= Provided passage =
----------

We have developed a new generation of a de novo structure-based drug design program, LigBuilder 2.0, which has greater applicability to actual drug design. This program implements several state-of-the-art techniques that may be of interest to drug designers. Based on recent publications on de novo drug design and our own experience, the bottleneck for de novo design programs, including LigBuilder 1.0, is the difficulty in actually synthesizing the designed molecules. This issue has been resolved in LigBuilder 2.0 by introducing an embedded synthesis accessibility analyzer that limits design results to a synthesis accessible chemical space. This feature greatly improves design efficiency. To demonstrate this, we compared the synthetic accessibility of molecules designed for the Cyclophilin A inhibitor using the growing mode of LigBuilder 1.2 and 2.0 were compared to that of the exploring mode of LigBuilder 2.0 using the SYLVIA35 online web service. SYLVIA uses a scale of 1 to 10 to represent the synthesis accessibility of a molecule, where 1 indicates straightforward synthesis and 10 implies a structure that could be difficult to synthesize. The average synthetic accessibility indexes confirmed the increase in synthetic accessibility with using LigBuilder 2.0 compared to previous versions. Further details regarding these molecules are included in supplementary Figure S3.

For the purpose of designing true positive ligands, several major changes were made in LigBuilder 2.0. One was an improvement in the scoring function. We developed a new version of SCORE that examines hydrogen-bond interactions and trained it using a large training set to improve the scoring accuracy. The other alteration was the development of an accurate cavity detection program, Cavity 1.0. Cavities detected by the program are not only used to limit the shape of designed ligands to avoid overgrowth into unwanted regions, but also to calculate a structure score for the bound ligand. This score has proven to be a good index for discriminating true versus false binding. Furthermore, the "Drug Space Exploring Algorithm" was incorporated into LigBuilder 2.0. With this strategy, we could eliminate the dependence of guidance from users. In addition, prior knowledge of the molecular template, fragments, leaders and starting seed structures, is no longer required. Thus LigBuilder 2.0 could be expected to achieve a much higher diversity compared with other de novo design methods. We have tested LigBuilder 2.0 in designing and optimizing Cyclophilin A inhibitors. By using only a one-round design, a novel inhibitor with greater potency than the positive control, cyclosporin A, was discovered36. This successful de novo drug design example verified the effectiveness of LigBuilder 2.0.

Besides being a good tool to ab initial generate leads without given initial structures, LigBuilder 2.0 can also serve as an effective tool for lead optimization. Users can select critical fragments of a lead, remove unwanted ones, and then use the "grow" and "link" strategies of LigBuilder 2.0 for optimization. Scaffold changes to a lead can also be achieved easily with this program. LigBuilder 2.0 compliments the "fragment-based drug design" methods available currently. Moreover, this program can be used to computationally link and optimize the experimentally validated "fragments" with slight conformation adjustments. Further improvements to LigBuilder 2.0, such as developing more accurate scoring functions and implementing multi-target de novo design function, are under development.

----------

= Data records =
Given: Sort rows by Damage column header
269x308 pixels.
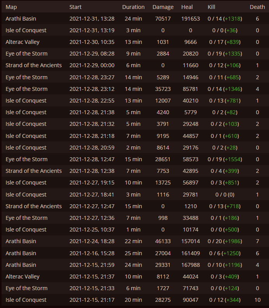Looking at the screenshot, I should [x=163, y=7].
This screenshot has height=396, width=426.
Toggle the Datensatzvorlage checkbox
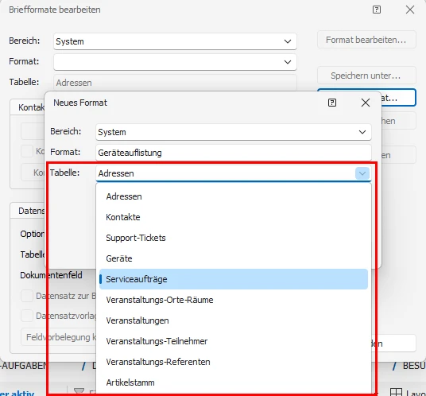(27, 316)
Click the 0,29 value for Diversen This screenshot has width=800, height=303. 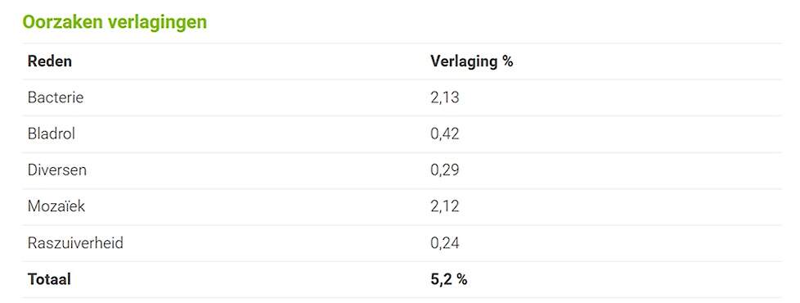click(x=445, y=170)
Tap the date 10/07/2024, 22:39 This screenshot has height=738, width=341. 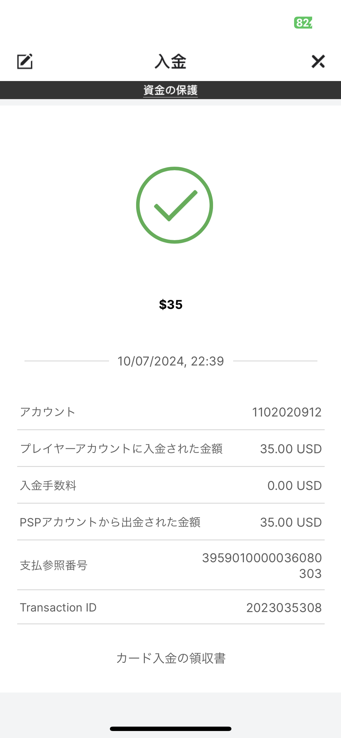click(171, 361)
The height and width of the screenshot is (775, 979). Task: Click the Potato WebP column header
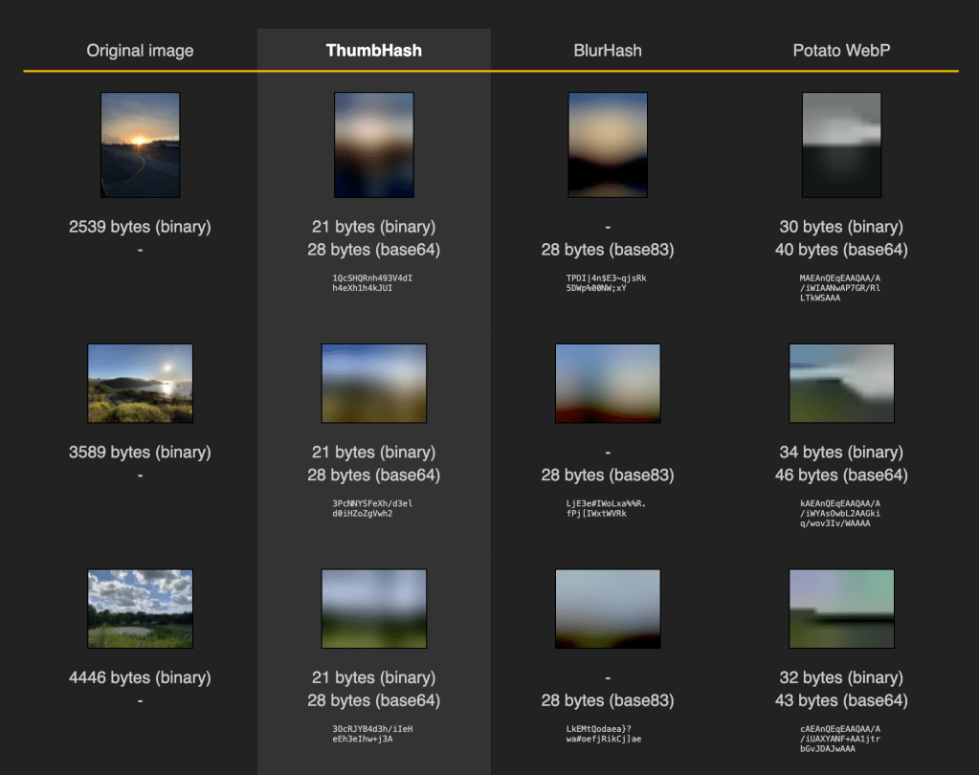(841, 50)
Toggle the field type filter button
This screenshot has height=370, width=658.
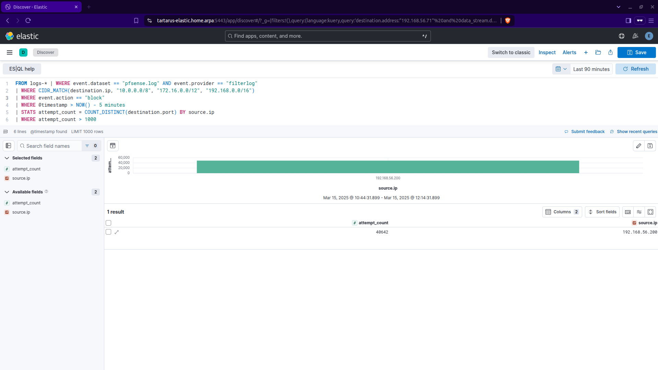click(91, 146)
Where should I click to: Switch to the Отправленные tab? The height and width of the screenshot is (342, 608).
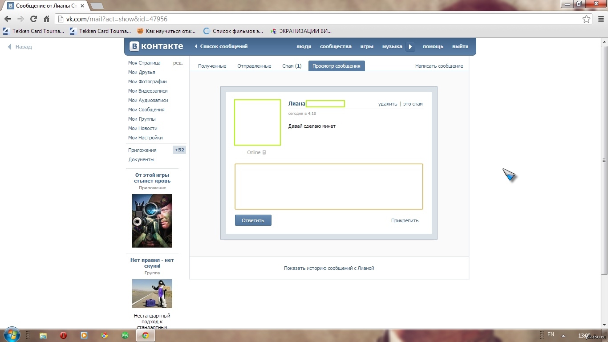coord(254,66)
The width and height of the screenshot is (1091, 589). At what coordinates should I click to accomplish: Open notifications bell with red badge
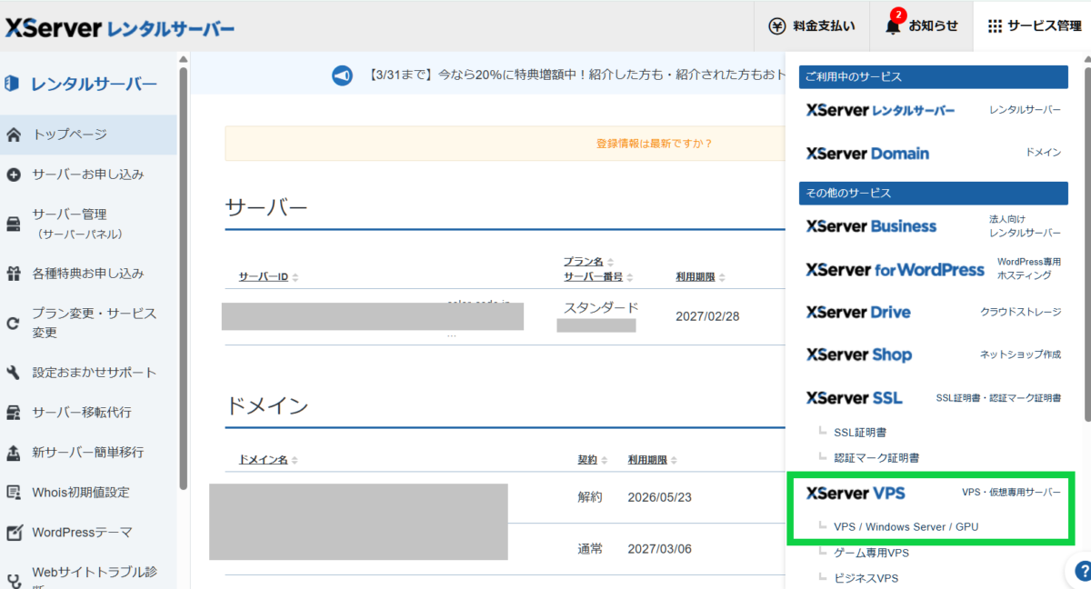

----------

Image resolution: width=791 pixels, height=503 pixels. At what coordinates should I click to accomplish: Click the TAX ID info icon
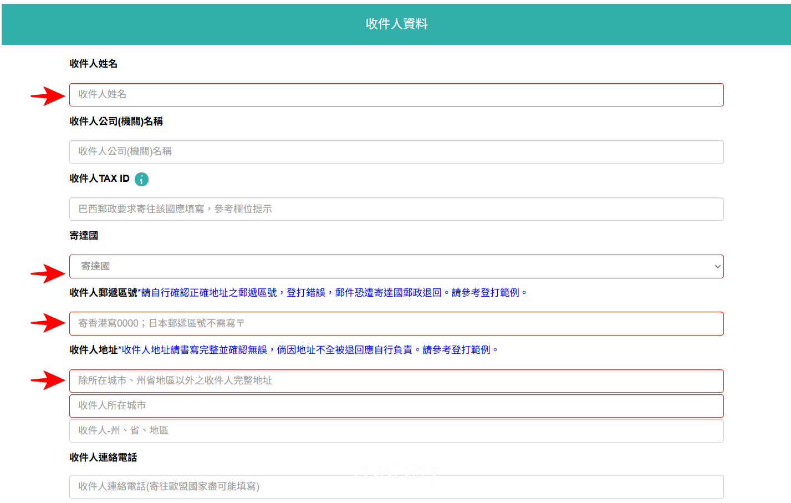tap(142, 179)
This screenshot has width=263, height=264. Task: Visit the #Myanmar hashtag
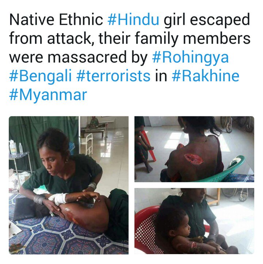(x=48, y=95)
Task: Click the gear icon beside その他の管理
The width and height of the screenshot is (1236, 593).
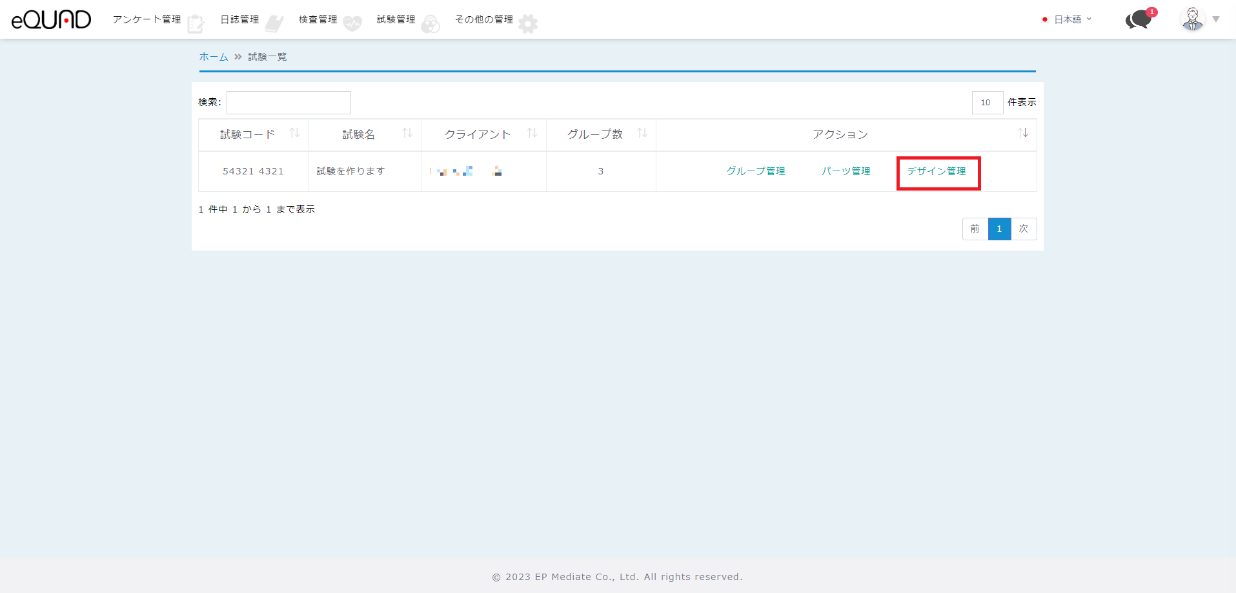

----------

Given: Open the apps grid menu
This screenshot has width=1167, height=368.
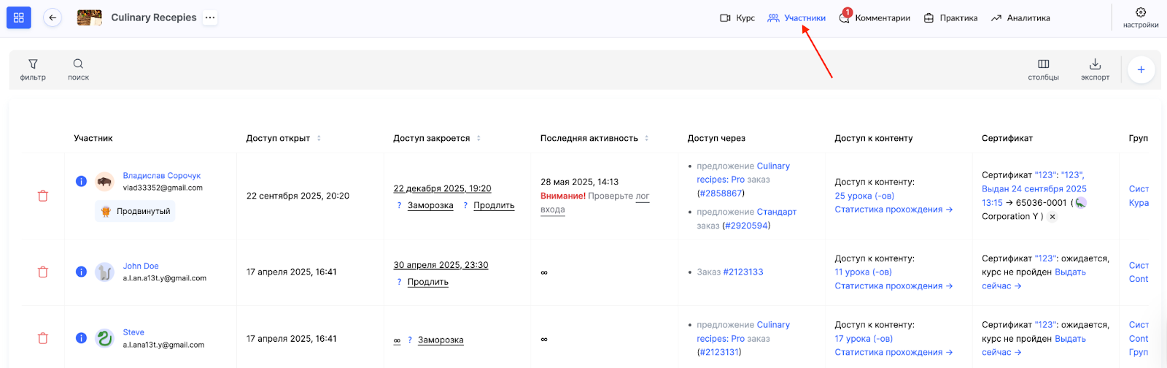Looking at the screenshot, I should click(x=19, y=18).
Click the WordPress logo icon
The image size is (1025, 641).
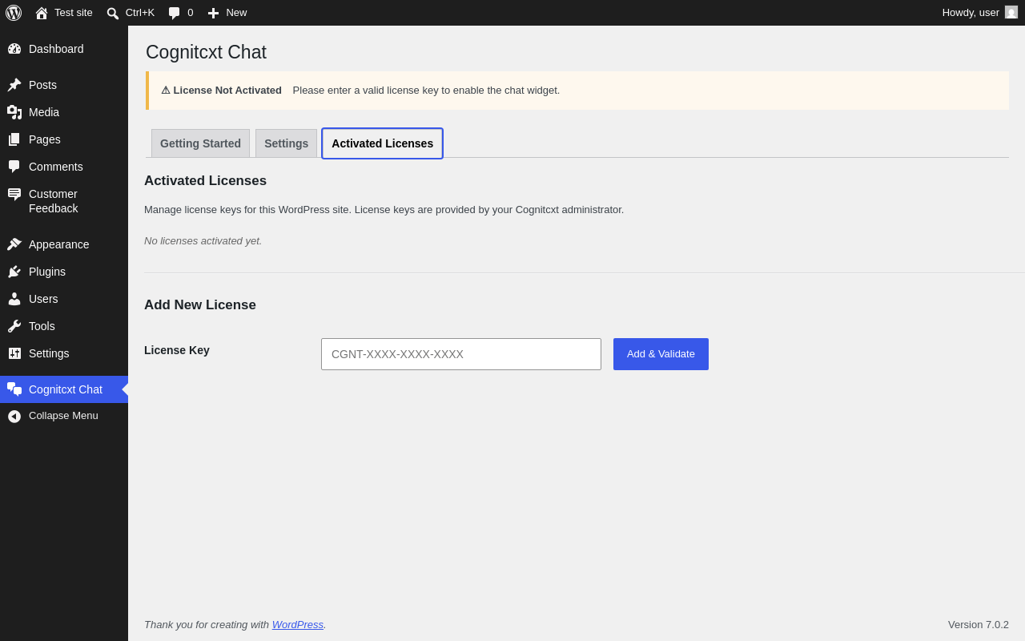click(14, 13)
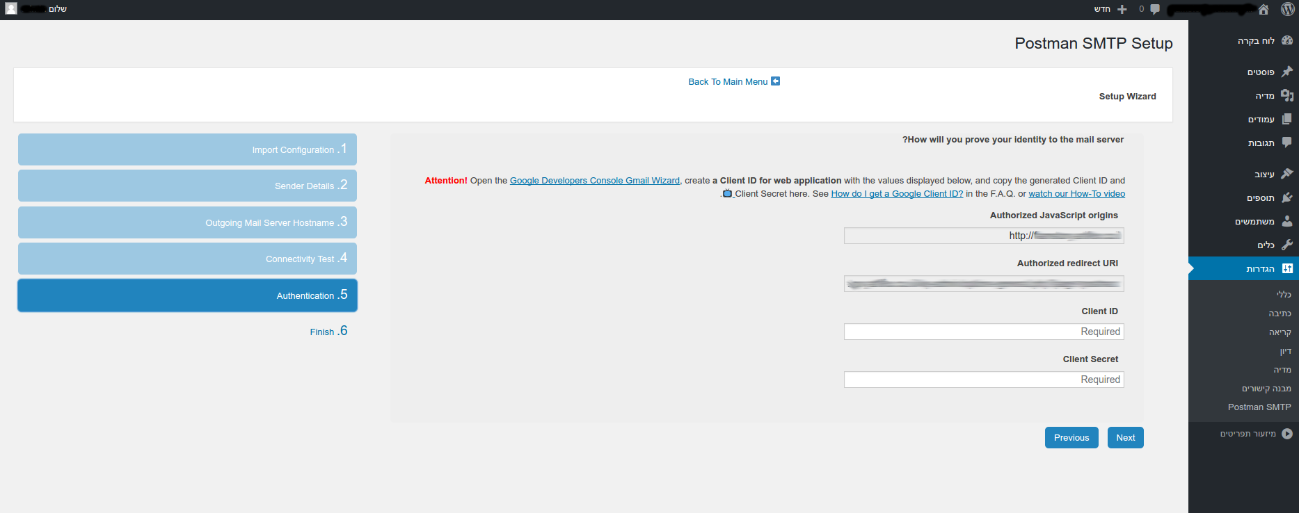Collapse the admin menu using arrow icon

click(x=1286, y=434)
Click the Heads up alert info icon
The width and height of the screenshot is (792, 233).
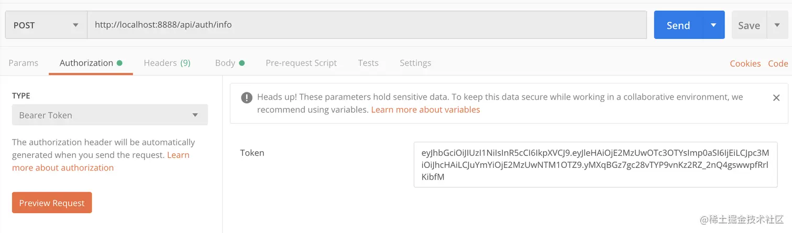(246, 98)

----------

= What the task requires =
Write out the portion of the LigBuilder 2.0 passage between "Besides being a" and "are under development.", inclusive, with no changes. The records have nothing to do with the LigBuilder 2.0 passage.

= Exercise solution =
Besides being a good tool to ab initial generate leads without given initial structures, LigBuilder 2.0 can also serve as an effective tool for lead optimization. Users can select critical fragments of a lead, remove unwanted ones, and then use the "grow" and "link" strategies of LigBuilder 2.0 for optimization. Scaffold changes to a lead can also be achieved easily with this program. LigBuilder 2.0 compliments the "fragment-based drug design" methods available currently. Moreover, this program can be used to computationally link and optimize the experimentally validated "fragments" with slight conformation adjustments. Further improvements to LigBuilder 2.0, such as developing more accurate scoring functions and implementing multi-target de novo design function, are under development.